Wednesday, May 11, 2011

Calculating the Hoyle state of carbon-12, from first principles

http://www.sciencedaily.com/releases/2011/05/110509113254.htm
 
Calculation of the "Hoyle nucleus" of Carbon
 
The Hoyle nucleus is that state of the carbon nucleus with very similar energy to three helium nuclei. The similarity allows fusion in stars to create carbon readily, and from there, the rest of the larger atomic nuclei up to iron. (Nuclei bigger than iron only get formed when stars explode.)
 
Sir Fred Hoyle considered the similarity to be an example of cosmic fine tuning when he first predicted it in 1954, without which we would not exist. As this article points out, this was pretty much an assertion for the last 50 years, but now we are in a position to actually calculate whether it does depend sensitively on other physical constants, and if so, what they are and over what range.
 
Several years ago, I asked an astrophysicist if the resonance was necessary or just helpful. In our normal model of stellar evolution, as the star ages and uses up hydrogen in the core, it starts fusing helium nuclei.

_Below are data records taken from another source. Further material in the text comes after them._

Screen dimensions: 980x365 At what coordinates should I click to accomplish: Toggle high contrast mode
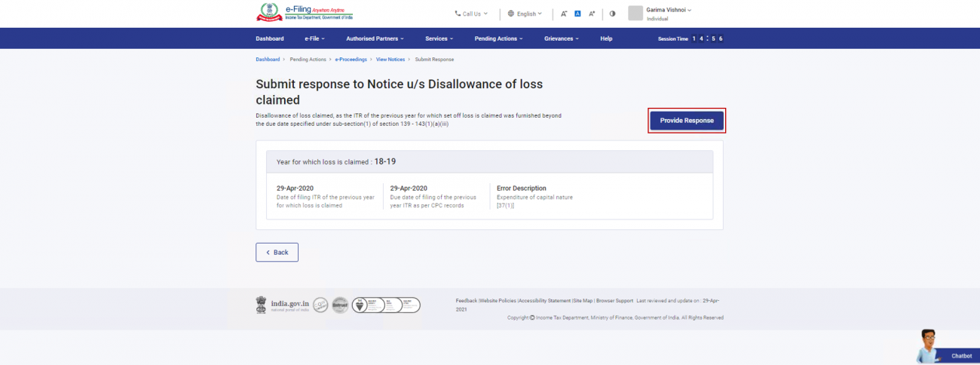(x=612, y=14)
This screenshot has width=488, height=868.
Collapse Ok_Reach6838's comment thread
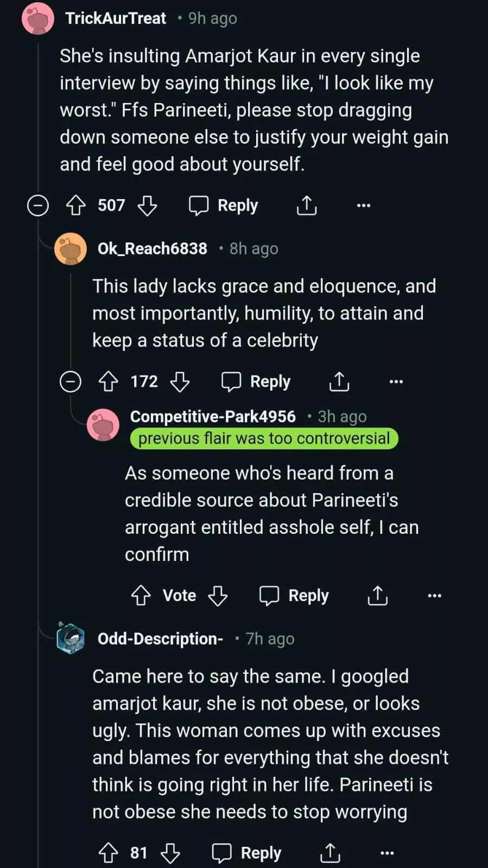(x=71, y=381)
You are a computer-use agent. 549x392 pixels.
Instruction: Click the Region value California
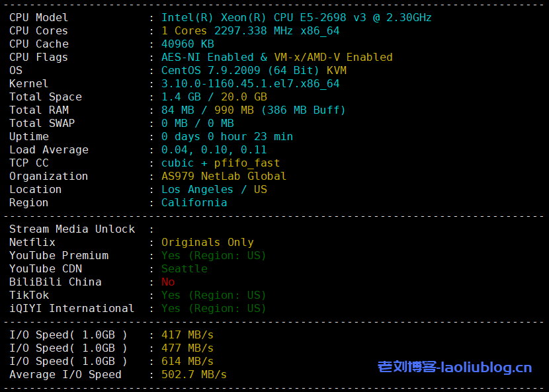tap(194, 203)
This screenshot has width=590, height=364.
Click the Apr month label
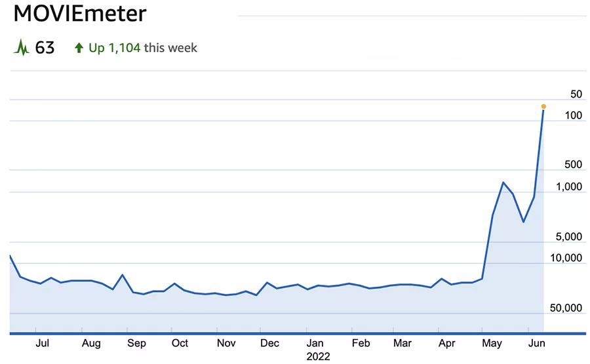(447, 343)
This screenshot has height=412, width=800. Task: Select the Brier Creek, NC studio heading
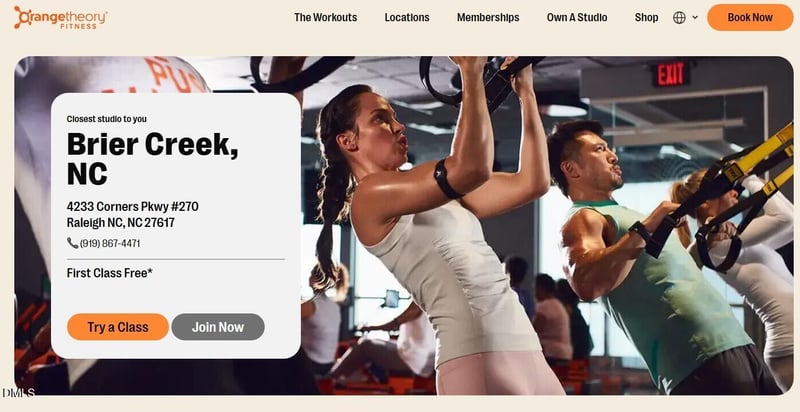coord(152,159)
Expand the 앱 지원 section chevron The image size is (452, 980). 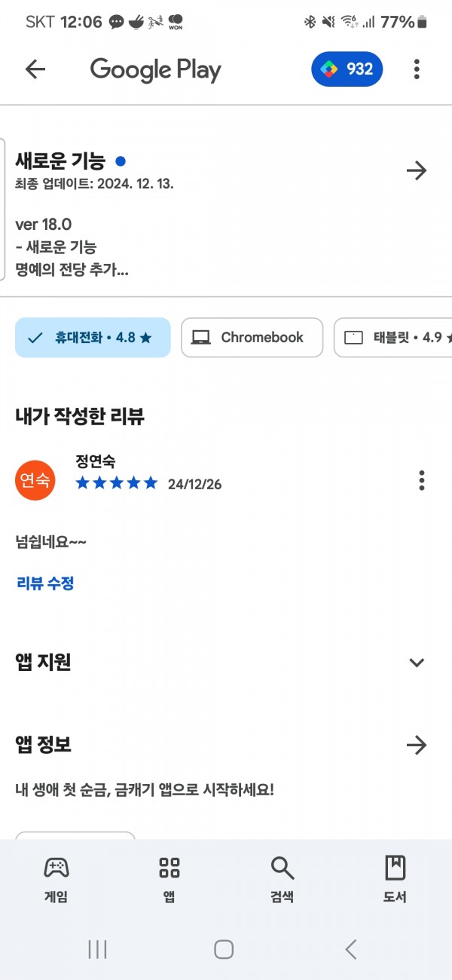click(x=417, y=663)
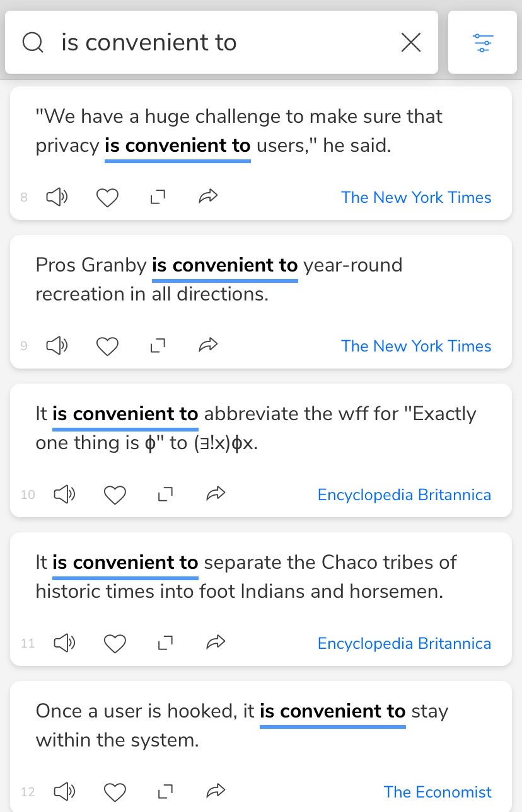Share sentence 11 about Chaco tribes

pyautogui.click(x=216, y=643)
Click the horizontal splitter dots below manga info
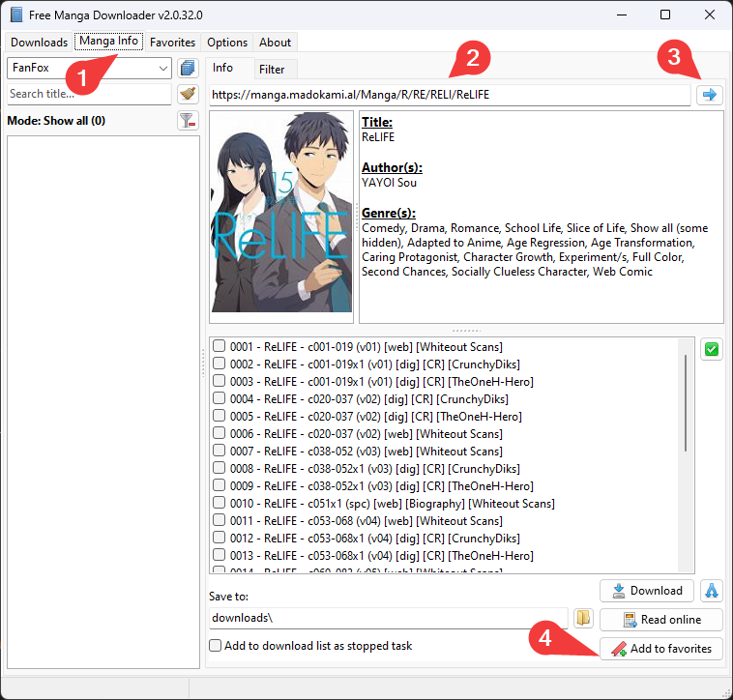This screenshot has width=733, height=700. pos(466,330)
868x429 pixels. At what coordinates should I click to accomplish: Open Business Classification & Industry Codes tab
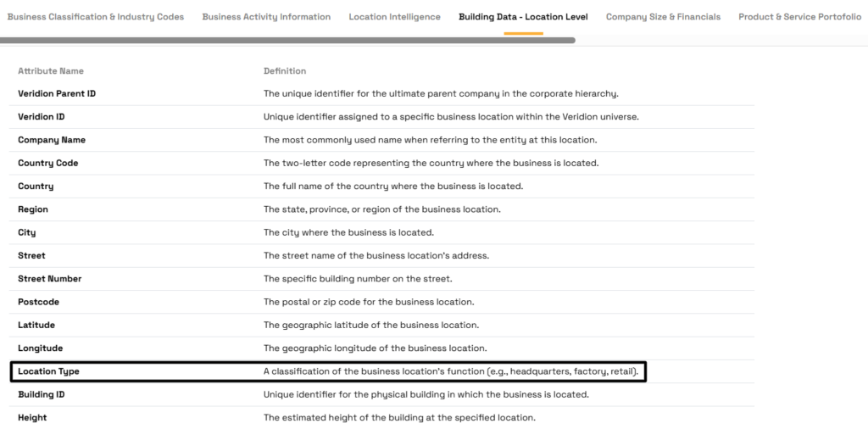point(95,17)
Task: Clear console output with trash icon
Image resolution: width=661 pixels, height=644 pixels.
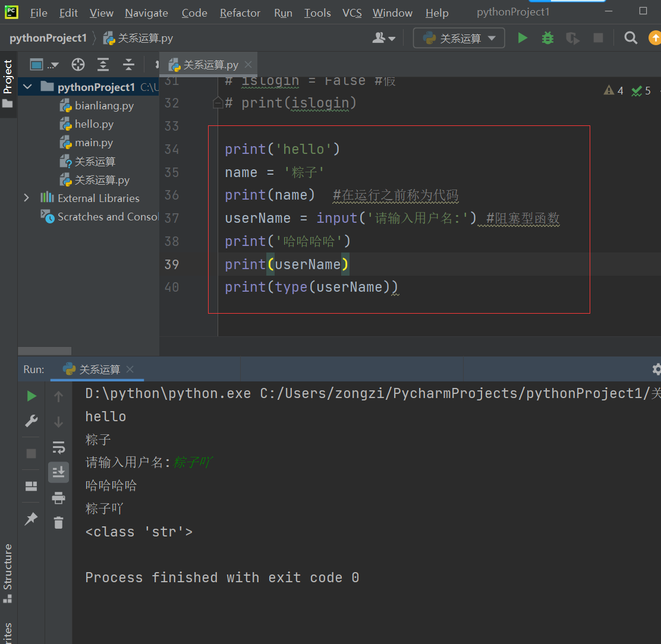Action: coord(58,523)
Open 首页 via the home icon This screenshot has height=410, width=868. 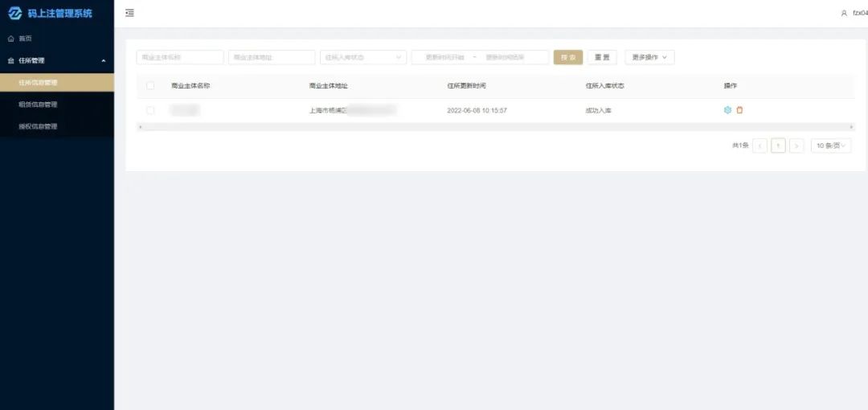point(11,39)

Two He-4 nuclei form an unstable Beryllium-8, but if another He-4 comes along they can form a stable C-12. Everyone agrees the process proceeds faster because of the resonance. My question was - if the resonance didn't exist, would a similar amount of carbon be formed, just later, when the core had reached a higher temperature?
 
If you do have to wait, that by itself would knock down the total amount of carbon in the universe, since some smaller stars would never reach that temperature without the help of fusing larger and larger nuclei. Their fusion process would stall, and they would evolve towards red dwarfdom, as small stars do in the real physics of our universe. But we are the result of large stars blowing up, so I discount this effect in deciding whether there would be enough carbon for life.
 
On the other hand, you can't just tinker with the resonance without explaining why it would be different than it is. Changing whatever underlies the resonance of C-12 and 3 He-4 would necessarily change other things as well, perhaps in the direction of producing Carbon by a different route through a new or strengthened alernative resonance. This is of course never considered by fine tuning enthusiasts. Now we are starting to put the tools together to test these ideas
 
http://physics.aps.org/pdf/10.1103/PhysRevLett.106.192501.pdf
 
The main article is available for free at the above address.
 
The money quote, at least for Hoyle worshipers:

          We note the 17 MeV reduction in the ground state binding energy and 12 MeV reduction for the Hoyle state while less than half as much binding correction for the spin-2 state. This degree of freedom in the energy spectrum suggests that at least some fine-tuning of parameters is needed to set the Hoyle state energy near the 8Be-alpha threshold. It would be very interesting to understand which fundamental parameters in nature control this fine-tuning. At the most fundamental level there are only a few such parameters, one of the most interesting being the masses of the up and down quarks.
 
Emboldenation by mois.

OK, I hope you don't think I'm being a dick about this for going on for so long, but I think this is important.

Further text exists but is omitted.